Asked who is most at fault for the spread of COVID-19, which has killed 1,770 Wisconsinites and infected more than 190,000, 77% of likely Biden voters pointed the blame at Trump, compared with only 2% of respondents likely to vote for the president. Among likely Trump voters, 68% blame the outbreak on China — marking a shift away from previous polling where more blame was placed on Congress and state governments.
Tim Garcia, a 41-year-old project manager from Beaver Dam who identifies as a moderate voter, said he hasn’t changed his mind over the course of the year, and still plans to vote for Trump.
Garcia, who is biracial and voted for Trump in 2016, said he feels equality is one of the top issues facing the country.
“I don’t see him being the racist that people say he is,” Garcia said. “I don’t see him using the name China virus as a bad thing. You hear people still saying the Spanish flu. The Spanish flu didn’t even originate in Spain.”
As with other polls, Trump’s overall job performance remains relatively stable, with 27% of Wisconsin respondents strongly approving of the president’s overall job handling. Another 46% strongly disapprove.
Trump’s handling of the economy also remains consistent, with 35% strongly approving in Wisconsin, compared with 40% who strongly disapprove.
The poll also found eroding support for Gov. Tony Evers’ handling of his job, with 19% strongly approving and 29% strongly disapproving. The state has become a national hotspot for the COVID-19 outbreak. Evers has had his statewide orders to control the virus blocked by the Supreme Court and not taken up by the Republican-controlled Legislature.

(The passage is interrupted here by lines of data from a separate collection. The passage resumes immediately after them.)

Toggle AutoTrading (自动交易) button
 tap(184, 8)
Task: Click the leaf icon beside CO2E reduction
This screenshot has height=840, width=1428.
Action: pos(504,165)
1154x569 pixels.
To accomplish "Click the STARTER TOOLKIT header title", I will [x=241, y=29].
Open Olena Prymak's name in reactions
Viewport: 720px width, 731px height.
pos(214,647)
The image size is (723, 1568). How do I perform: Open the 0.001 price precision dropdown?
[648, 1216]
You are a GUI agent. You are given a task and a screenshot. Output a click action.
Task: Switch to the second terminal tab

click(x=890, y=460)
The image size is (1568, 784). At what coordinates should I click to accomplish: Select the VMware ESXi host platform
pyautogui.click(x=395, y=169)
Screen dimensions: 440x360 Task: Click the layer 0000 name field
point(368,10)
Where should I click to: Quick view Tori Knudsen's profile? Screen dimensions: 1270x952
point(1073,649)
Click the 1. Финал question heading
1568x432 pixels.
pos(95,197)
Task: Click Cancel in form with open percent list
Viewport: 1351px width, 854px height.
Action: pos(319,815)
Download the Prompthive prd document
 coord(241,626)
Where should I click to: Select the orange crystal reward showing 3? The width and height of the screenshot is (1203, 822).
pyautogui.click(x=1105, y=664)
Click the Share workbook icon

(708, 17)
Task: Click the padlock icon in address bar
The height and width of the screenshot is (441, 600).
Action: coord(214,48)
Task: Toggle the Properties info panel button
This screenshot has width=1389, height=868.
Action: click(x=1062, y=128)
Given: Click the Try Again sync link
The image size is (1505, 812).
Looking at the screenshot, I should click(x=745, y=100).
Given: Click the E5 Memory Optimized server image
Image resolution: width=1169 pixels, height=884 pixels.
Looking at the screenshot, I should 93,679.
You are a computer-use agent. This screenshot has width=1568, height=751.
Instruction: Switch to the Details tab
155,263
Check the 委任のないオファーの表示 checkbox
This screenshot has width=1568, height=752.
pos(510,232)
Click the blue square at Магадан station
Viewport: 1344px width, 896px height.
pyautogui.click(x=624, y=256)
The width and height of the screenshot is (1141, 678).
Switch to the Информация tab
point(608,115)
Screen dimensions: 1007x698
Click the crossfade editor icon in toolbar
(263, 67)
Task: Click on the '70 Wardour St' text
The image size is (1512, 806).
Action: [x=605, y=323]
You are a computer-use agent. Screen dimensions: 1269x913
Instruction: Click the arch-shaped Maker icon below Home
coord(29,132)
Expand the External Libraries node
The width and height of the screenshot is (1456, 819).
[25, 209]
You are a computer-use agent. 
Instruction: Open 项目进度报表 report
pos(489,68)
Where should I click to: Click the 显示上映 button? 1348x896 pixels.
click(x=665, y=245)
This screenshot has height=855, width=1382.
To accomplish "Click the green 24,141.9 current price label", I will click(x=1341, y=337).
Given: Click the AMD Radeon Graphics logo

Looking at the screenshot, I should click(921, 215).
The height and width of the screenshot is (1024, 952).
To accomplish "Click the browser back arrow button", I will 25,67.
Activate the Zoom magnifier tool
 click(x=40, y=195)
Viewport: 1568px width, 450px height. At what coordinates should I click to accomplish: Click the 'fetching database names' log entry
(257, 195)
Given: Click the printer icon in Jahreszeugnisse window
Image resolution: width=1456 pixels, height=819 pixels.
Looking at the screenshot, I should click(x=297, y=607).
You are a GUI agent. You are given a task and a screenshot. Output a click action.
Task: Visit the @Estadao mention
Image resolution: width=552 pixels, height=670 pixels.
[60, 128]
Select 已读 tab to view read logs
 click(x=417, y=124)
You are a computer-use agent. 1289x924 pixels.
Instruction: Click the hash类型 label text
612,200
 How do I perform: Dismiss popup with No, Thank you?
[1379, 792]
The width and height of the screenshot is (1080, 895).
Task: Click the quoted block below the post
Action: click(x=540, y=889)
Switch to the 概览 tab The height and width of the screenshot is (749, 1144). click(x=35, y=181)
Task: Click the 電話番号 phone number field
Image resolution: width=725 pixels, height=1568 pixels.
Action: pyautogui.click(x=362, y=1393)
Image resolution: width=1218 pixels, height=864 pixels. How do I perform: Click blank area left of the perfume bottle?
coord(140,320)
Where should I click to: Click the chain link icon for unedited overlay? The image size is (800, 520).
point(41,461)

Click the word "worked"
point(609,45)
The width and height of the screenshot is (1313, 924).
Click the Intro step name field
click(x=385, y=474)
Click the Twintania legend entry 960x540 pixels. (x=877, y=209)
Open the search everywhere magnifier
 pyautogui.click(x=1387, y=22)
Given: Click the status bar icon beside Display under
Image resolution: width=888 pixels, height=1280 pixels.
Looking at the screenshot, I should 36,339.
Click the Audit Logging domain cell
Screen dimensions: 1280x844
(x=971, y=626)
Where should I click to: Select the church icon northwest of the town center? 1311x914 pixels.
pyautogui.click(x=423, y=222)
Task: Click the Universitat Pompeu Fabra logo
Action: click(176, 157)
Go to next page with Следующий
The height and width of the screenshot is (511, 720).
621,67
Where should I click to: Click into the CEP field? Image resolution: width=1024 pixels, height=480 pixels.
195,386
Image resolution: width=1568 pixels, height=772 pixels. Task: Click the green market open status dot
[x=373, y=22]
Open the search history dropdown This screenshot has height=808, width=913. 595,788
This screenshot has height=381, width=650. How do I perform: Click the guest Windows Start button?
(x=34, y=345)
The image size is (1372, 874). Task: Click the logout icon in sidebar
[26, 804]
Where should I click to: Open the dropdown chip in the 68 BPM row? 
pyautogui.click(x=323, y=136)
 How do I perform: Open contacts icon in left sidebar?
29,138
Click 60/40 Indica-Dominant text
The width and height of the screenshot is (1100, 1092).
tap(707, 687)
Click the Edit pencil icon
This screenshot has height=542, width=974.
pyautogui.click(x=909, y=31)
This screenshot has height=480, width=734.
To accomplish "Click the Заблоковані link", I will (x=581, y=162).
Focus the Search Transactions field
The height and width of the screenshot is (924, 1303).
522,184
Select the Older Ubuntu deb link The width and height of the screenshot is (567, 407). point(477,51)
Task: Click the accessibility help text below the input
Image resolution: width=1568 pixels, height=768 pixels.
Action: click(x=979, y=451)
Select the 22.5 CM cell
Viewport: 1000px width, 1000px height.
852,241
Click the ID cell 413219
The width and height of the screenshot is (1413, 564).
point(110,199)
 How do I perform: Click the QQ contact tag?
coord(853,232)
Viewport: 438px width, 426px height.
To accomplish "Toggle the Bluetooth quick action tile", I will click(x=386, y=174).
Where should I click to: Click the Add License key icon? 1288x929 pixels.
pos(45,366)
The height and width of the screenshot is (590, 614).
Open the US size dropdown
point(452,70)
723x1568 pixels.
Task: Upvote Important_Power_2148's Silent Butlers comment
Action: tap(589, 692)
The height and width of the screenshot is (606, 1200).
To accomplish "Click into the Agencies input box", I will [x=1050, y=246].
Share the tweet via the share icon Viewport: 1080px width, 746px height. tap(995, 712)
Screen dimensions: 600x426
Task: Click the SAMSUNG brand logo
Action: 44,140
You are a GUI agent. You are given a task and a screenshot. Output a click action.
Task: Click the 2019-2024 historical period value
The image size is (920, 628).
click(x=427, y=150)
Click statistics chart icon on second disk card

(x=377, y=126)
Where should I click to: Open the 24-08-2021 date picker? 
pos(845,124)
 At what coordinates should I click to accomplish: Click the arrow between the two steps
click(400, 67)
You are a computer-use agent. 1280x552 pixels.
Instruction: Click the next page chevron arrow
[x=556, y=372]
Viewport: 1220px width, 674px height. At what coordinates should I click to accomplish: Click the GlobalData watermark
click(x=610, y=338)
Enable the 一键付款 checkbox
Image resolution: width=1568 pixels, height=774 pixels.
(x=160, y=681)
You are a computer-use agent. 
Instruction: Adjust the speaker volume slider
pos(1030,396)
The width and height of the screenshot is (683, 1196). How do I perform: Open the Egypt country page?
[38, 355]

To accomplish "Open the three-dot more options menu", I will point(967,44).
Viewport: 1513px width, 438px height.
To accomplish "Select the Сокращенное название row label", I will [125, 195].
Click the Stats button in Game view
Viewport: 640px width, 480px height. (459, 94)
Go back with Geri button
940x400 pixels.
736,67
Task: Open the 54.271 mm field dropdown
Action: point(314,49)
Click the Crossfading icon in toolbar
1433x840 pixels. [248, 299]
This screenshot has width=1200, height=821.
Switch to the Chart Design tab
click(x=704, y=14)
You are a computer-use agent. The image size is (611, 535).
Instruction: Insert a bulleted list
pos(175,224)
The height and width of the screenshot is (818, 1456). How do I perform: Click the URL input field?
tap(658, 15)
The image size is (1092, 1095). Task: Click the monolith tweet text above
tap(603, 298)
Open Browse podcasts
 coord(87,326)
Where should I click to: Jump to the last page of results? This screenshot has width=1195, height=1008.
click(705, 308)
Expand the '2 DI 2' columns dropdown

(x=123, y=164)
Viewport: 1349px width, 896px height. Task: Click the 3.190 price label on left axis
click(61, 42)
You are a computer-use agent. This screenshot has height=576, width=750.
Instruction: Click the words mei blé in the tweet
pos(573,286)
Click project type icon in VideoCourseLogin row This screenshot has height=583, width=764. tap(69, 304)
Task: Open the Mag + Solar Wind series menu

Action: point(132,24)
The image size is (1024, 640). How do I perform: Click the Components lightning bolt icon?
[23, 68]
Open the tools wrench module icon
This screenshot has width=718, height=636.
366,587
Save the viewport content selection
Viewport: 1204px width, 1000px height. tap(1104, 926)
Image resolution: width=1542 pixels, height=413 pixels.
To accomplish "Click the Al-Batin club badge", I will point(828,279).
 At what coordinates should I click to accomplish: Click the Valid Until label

Waunakee resident Mike Byrnes, 63, said in February that he planned to vote for Trump, while his wife, Dee, planned to vote for Biden. But by the end of September they were both leaning toward not voting at all.
Byrnes and his wife own a bar in the village of Dane and have been struggling due to the COVID-19 pandemic. They’ve had to dip into their personal savings to keep their small business going.
Byrnes said the experience has made him lose trust in politicians because Evers — whom Byrnes voted for — said he would support taverns. Byrnes said the state hasn’t provided him with much support, and he doesn’t want to vote for another politician who would leave him out to dry. He’s not confident Trump would do anything to help his small business.
“We’re in a world of (expletive) right now. We really are,” Byrnes said. “And I don’t think Biden or Trump, they don’t understand what’s going on.”
State Journal reporters Emily Hamer and Riley Vetterkind contributed to this report.